___ Source records

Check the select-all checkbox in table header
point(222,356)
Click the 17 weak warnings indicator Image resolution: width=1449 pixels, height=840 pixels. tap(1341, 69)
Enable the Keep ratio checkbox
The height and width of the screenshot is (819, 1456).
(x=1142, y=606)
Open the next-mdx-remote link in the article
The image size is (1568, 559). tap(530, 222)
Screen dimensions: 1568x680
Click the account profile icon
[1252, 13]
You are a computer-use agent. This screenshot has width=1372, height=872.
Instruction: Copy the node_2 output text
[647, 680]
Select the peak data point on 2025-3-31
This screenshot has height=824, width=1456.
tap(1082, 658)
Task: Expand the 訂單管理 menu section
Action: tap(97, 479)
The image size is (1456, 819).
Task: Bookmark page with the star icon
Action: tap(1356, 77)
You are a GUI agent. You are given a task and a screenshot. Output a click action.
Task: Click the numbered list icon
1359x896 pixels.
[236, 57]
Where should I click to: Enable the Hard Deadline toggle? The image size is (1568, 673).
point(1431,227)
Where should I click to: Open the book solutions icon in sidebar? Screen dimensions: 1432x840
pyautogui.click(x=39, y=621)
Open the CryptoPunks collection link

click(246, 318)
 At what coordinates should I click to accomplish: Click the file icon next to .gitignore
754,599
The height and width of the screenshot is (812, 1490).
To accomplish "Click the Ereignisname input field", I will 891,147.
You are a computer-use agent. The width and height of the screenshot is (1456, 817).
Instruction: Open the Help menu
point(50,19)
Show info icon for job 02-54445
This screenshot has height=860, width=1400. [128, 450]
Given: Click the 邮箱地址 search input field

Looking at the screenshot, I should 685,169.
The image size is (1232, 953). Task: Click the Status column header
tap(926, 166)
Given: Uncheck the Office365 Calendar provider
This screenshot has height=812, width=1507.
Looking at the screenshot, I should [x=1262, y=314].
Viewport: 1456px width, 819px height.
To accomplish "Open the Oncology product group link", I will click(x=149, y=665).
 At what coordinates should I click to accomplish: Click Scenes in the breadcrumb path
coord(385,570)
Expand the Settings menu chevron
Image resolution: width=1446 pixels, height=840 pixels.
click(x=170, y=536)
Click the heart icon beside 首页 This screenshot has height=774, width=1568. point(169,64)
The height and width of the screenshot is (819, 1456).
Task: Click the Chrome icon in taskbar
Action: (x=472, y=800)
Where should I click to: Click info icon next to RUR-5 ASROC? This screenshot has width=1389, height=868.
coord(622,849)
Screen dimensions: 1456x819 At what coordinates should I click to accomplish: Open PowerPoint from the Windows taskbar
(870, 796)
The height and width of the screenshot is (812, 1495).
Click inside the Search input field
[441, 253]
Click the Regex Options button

______

*Task statement*
The answer must consist of all the entries, copied exactly.

*Output for this exercise*
Check the select-all checkbox in table header
point(222,356)
Click the 17 weak warnings indicator Image resolution: width=1449 pixels, height=840 pixels. tap(1341, 69)
Enable the Keep ratio checkbox
The height and width of the screenshot is (819, 1456).
(x=1142, y=606)
Open the next-mdx-remote link in the article
The image size is (1568, 559). tap(530, 222)
Screen dimensions: 1568x680
Click the account profile icon
[1252, 13]
You are a computer-use agent. This screenshot has width=1372, height=872.
Instruction: Copy the node_2 output text
[647, 680]
Select the peak data point on 2025-3-31
This screenshot has height=824, width=1456.
tap(1082, 658)
Task: Expand the 訂單管理 menu section
Action: tap(97, 479)
The image size is (1456, 819).
Task: Bookmark page with the star icon
Action: tap(1356, 77)
You are a GUI agent. You are given a task and a screenshot. Output a click action.
Task: Click the numbered list icon
1359x896 pixels.
[236, 57]
Where should I click to: Enable the Hard Deadline toggle? The image size is (1568, 673).
point(1431,227)
Where should I click to: Open the book solutions icon in sidebar? Screen dimensions: 1432x840
pyautogui.click(x=39, y=621)
Open the CryptoPunks collection link

click(246, 318)
 At what coordinates should I click to accomplish: Click the file icon next to .gitignore
754,599
The height and width of the screenshot is (812, 1490).
To accomplish "Click the Ereignisname input field", I will 891,147.
You are a computer-use agent. The width and height of the screenshot is (1456, 817).
Instruction: Open the Help menu
point(50,19)
Show info icon for job 02-54445
This screenshot has height=860, width=1400. [128, 450]
Given: Click the 邮箱地址 search input field

Looking at the screenshot, I should 685,169.
The image size is (1232, 953). Task: Click the Status column header
tap(926, 166)
Given: Uncheck the Office365 Calendar provider
This screenshot has height=812, width=1507.
Looking at the screenshot, I should [x=1262, y=314].
Viewport: 1456px width, 819px height.
To accomplish "Open the Oncology product group link", I will click(x=149, y=665).
 At what coordinates should I click to accomplish: Click Scenes in the breadcrumb path
coord(385,570)
Expand the Settings menu chevron
Image resolution: width=1446 pixels, height=840 pixels.
click(x=170, y=536)
Click the heart icon beside 首页 This screenshot has height=774, width=1568. point(169,64)
The height and width of the screenshot is (819, 1456).
Task: Click the Chrome icon in taskbar
Action: (x=472, y=800)
Where should I click to: Click info icon next to RUR-5 ASROC? This screenshot has width=1389, height=868.
coord(622,849)
Screen dimensions: 1456x819 At what coordinates should I click to accomplish: Open PowerPoint from the Windows taskbar
(870, 796)
The height and width of the screenshot is (812, 1495).
Click inside the Search input field
[441, 253]
Click the Regex Options button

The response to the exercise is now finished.